BuzzFeed has put a lot of effort into building its performers into bona-fide internet celebrities, complete with rabid teen fandoms. It’s signed contracts with some of its top talent to keep them in the BuzzFeed farm system while also letting them incubate their own ideas. But unlike the Hollywood system that BuzzFeed is trying to both leverage and usurp, BuzzFeed’s talent doesn’t have union protection.
And it’s young. For many employees, BuzzFeed is a chance to get a lot of recognition quickly and easily — but in exchange, they’re signing away pretty much everything. Not just the creative work they do for the company (which is fairly standard), but also their names and likenesses.
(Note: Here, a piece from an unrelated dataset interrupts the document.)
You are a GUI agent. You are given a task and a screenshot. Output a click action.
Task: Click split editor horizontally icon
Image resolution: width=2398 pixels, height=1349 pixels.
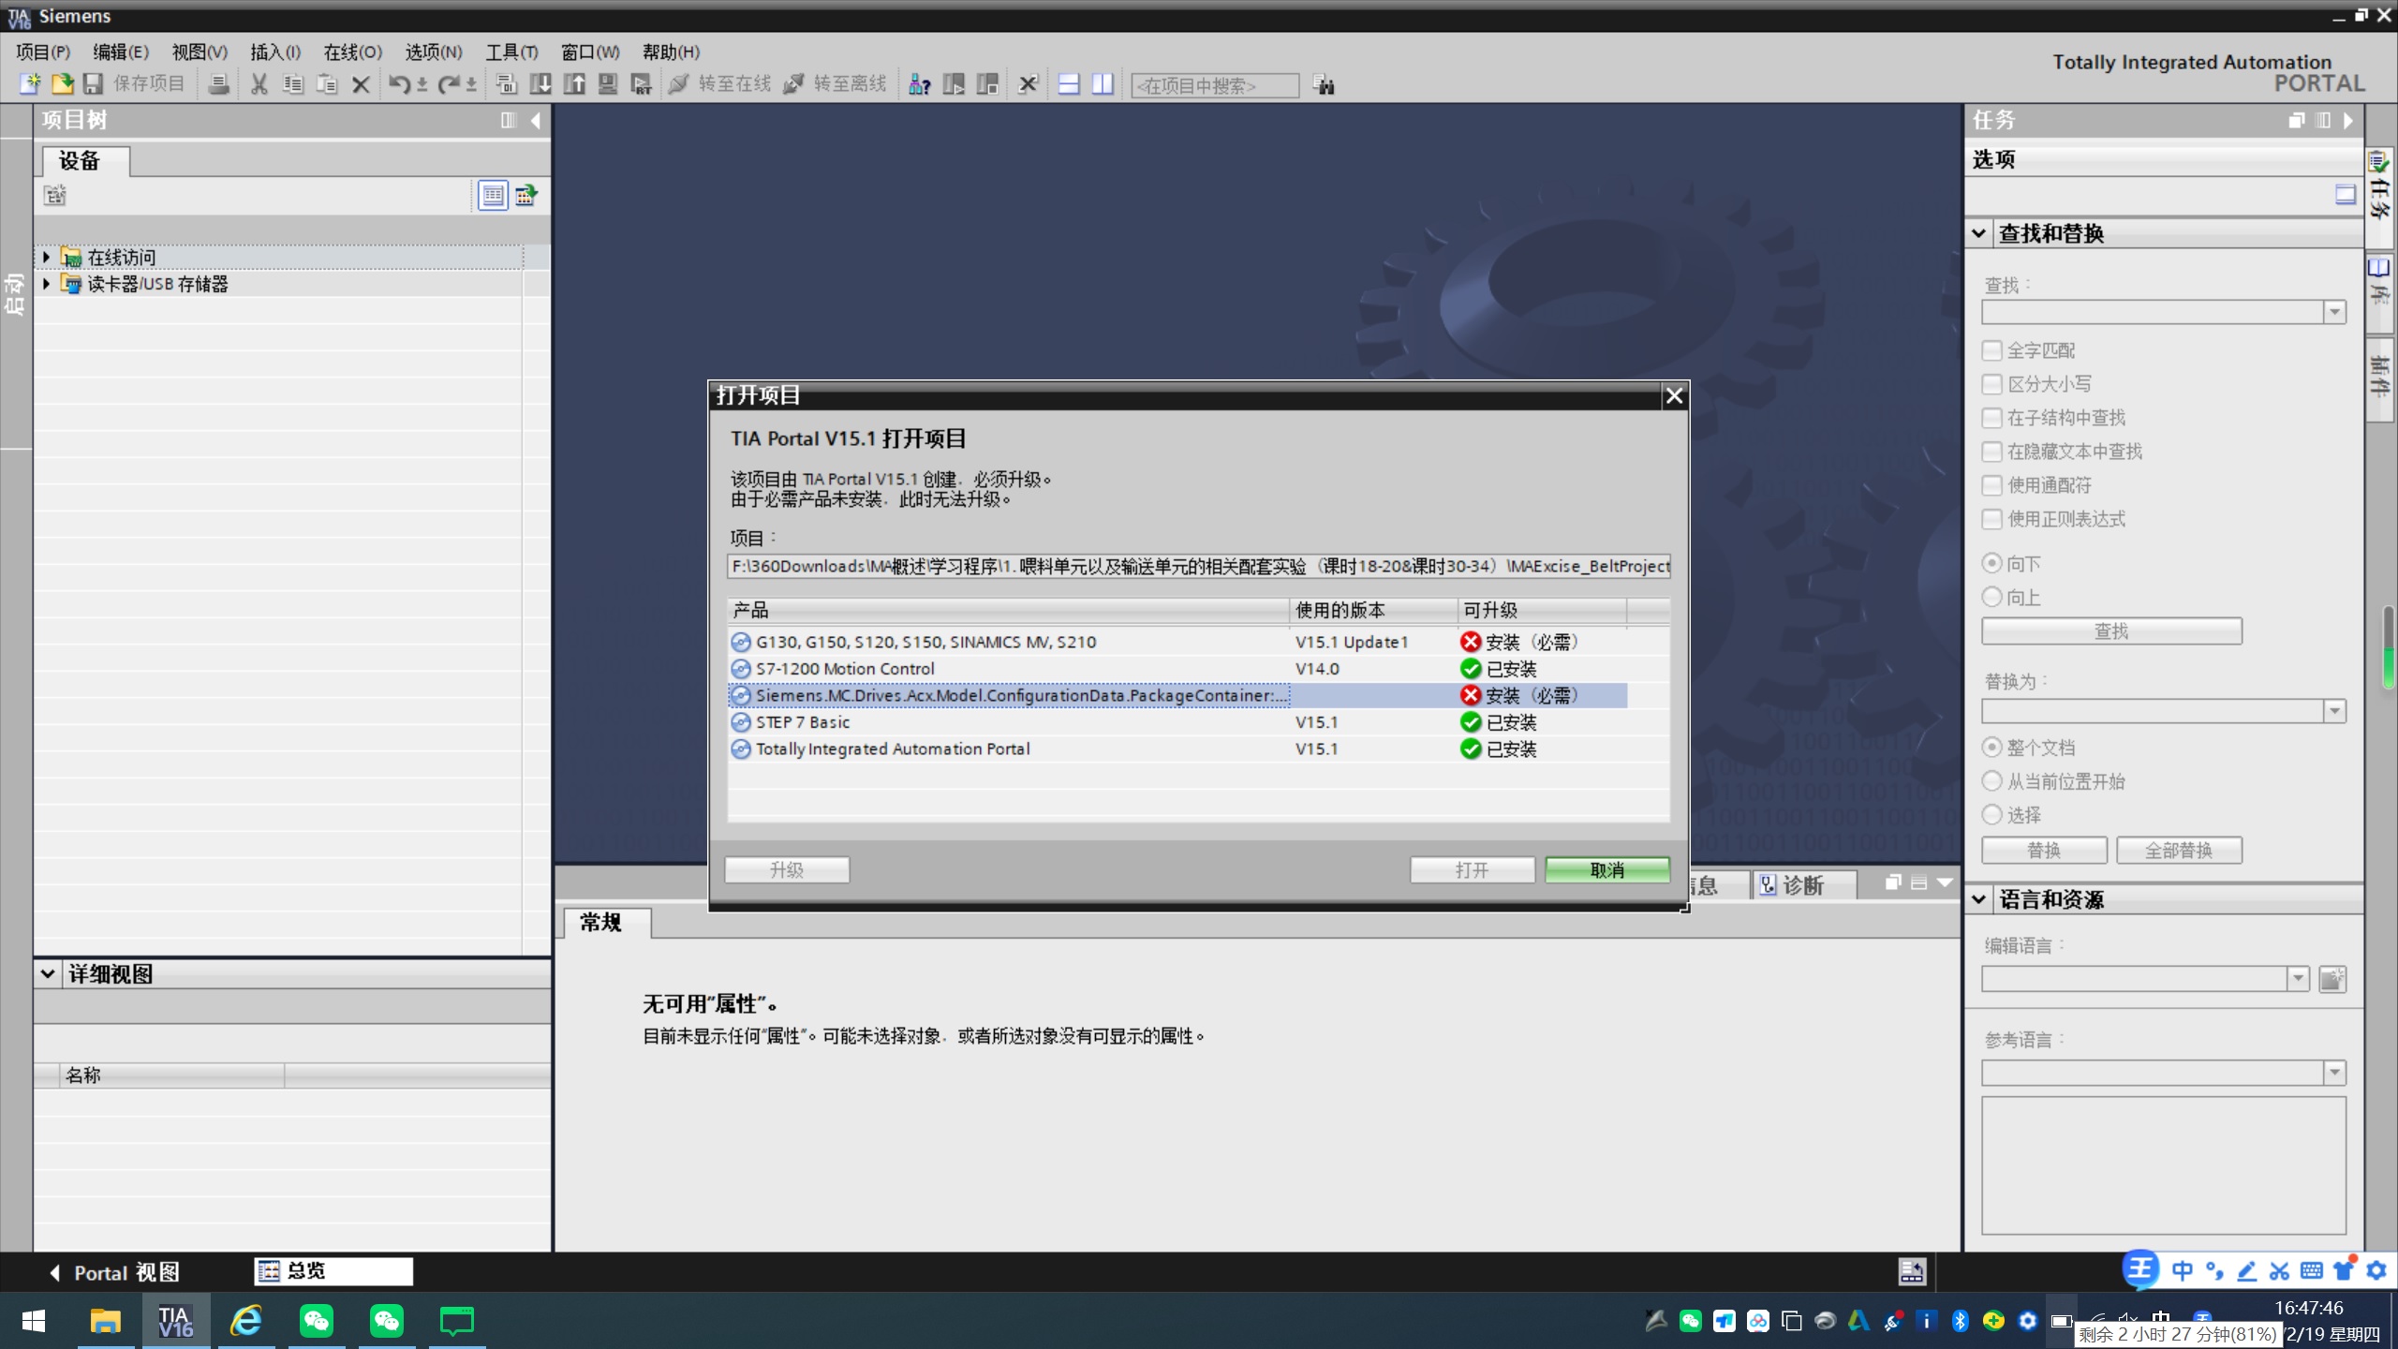point(1069,84)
A quick Facebook query pulls up dozens of pages not just for BuzzFeed brands like Tasty, but also BuzzFeed video personalities, some of them for people who have long left the company. BuzzFeed still controls the page for above-quoted Gaby Dunn, referring to her as an alumnus and using her likeness. Not much has been done with it since May of last year, but the page has more than 122,000 fans that BuzzFeed could easily convert into an audience if it so chose.
Exactly what BuzzFeed offers these creators in return is unclear, as the terms of the deals are not public. Its young millennial workforce is compensated in free snacks, cool factor, swag, celebrity photo ops … and just enough money to pay the rent. Which is a good reason to take a side gig in the first place.